Twenty-first-century Americans aren't the first people afflicted with "lawsuit mania." The 19th-century Italian physician Cesare Lombroso coined the term to describe "a continual craving to go to law against others." We Americans, though, have a bad case of it.
We make the "ability to sue" a cornerstone of patient rights, a bulwark against the greedy HMOs 'R Us that say "no" too often to too many of us.
We trust in litigation, and litigators stand ready to meet our trust. Imagine the cable channel 60-second spot advertisements: "Has your HMO said 'no' to a bone marrow transplant? acupuncture? a consult with a neurologist for your headache? a prescription for that new medication your neighbor takes? Then call 1-888-SUE-THEM."
Until recently, patients could sue physicians for malpractice, but could not sue the health plans.
State legislators are changing that.
"Right-to-sue" legislation is the cause du jour. Four states (Georgia, Louisiana, California, Texas) allow it. Last year 40 states debated the legislation; and analysts expect 17 states to take it up this year. As for Congress, President Clinton has vowed to veto any "patients' bill of rights" that does not empower patients to sue their HMOs.
This is good news for tort lawyers. In fact, the Congressional Budget Office estimated that "right-to-sue" legislation would ultimately boost the costs of annual premiums by 4 percent as plans factor attorneys, court time, and settlements into their budgets.
This is not necessarily great news for patients. The essence of a malpractice suit is grievous and irreparable harm: Patients sue after the harmful act. In the most egregious cases, the patient dies. While a hefty settlement may assuage the family's anguish, it won't resuscitate the victim. Nor will a settlement restore a patient's damaged kidney, or brain, or limb. The damage, once done, is not easily undone. Otherwise, there would be no strong case.
Proponents believe that the threat of litigation will deter HMOs from saying "no" to procedures, tests, and medications that patients need. Certainly the threat of litigation will make plans reluctant to say "no" at all -- a factor likely to raise costs, but not necessarily quality. Every HMO's "no" is not dictated by costs: Conscientious plans often weigh decisions against clinical guidelines. Aetna, for instance, recently stopped paying for bone marrow transplants for breast cancer patients because the evidence did not show that transplants were more effective than traditional chemotherapy. A "no" does not always and inevitably mark malpractice.

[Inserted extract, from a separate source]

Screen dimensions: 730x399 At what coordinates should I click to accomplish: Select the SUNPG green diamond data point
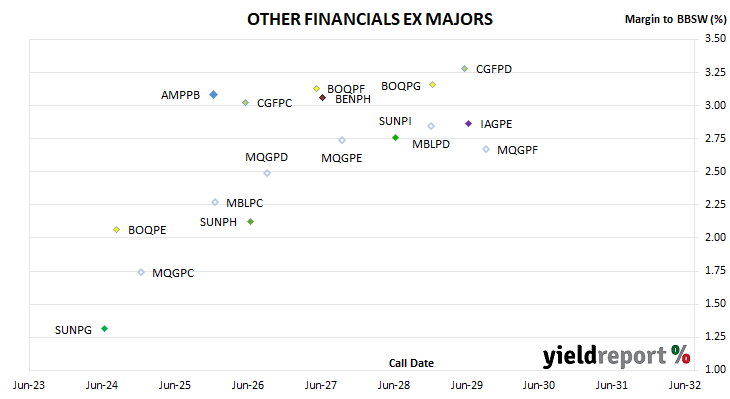105,329
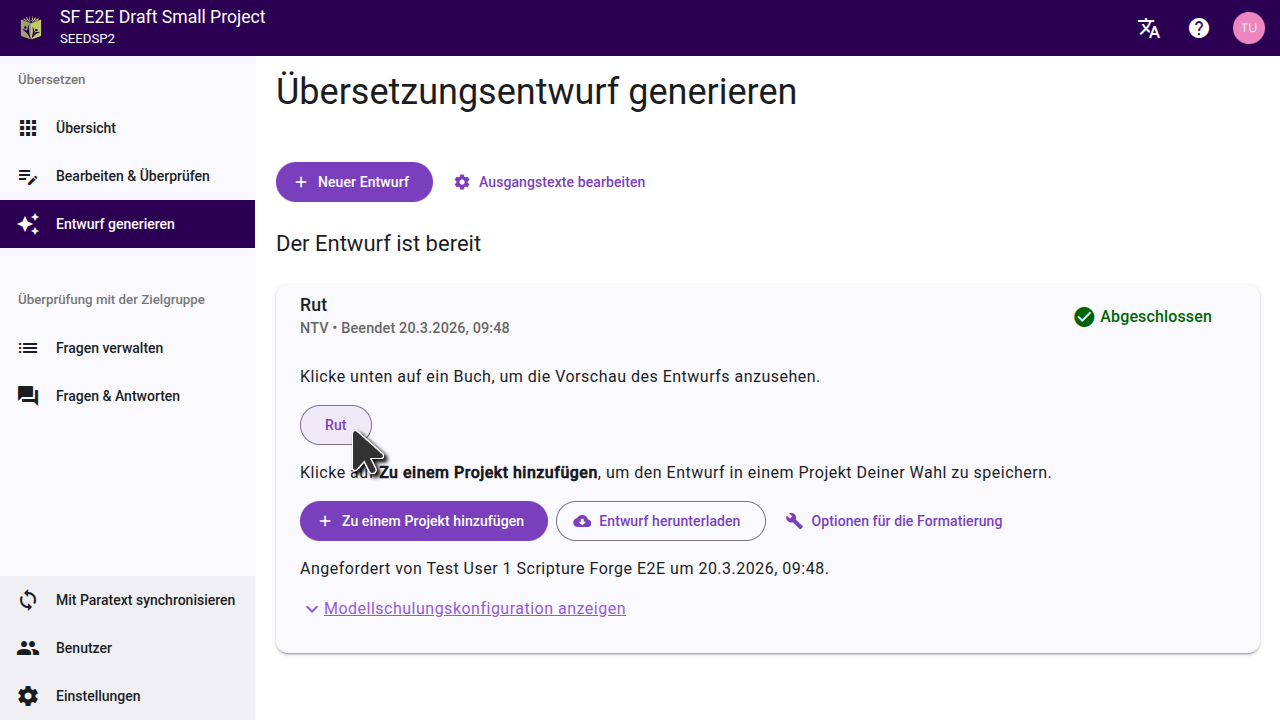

Admittedly, patients do need protection from the HMOs 'R Us. And states have passed some measures that merit attention:
* External appeals. Fourteen states mandate an expanded external appeal process, so that the patient can question the HMO physician's decision before the "grievous harm" stage of litigation. The external appeal stipulates that the arbiter is not an employee of the HMO -- one of those conflicts that mock the notion of "impartial."
* Continuity of care. Nine states allow patients in selected instances to continue to receive care from their original physician, even if that physician leaves the HMO. In the other 41 states, a patient in the midst of chemotherapy may need to switch doctors if a doctor leaves the patient's HMO.
* Authority for physicians. Who decides what is "medically necessary?" The physician or the plan that employs the physician? Eight states give more power to physicians to determine what their patients need.
* Reimbursement for non-formulary drugs. Every plan has a formulary -- a list of drugs that the plan will reimburse; and physicians, cognizant of that formulary, try to stay within it. Sometimes, though, a patient would fare better with a drug outside the formulary -- but without insurance coverage, the patient often can't pay for the non-formulary drug. Ten states make it easier for patients to force plans to cover non-formularly drugs.
These are useful patient protections. Lawsuit mania, though, has obscured these more solid bulwarks against exploitive HMOs.
Joan Retsinas is a sociologist who writes about health care in Providence, Rhode Island.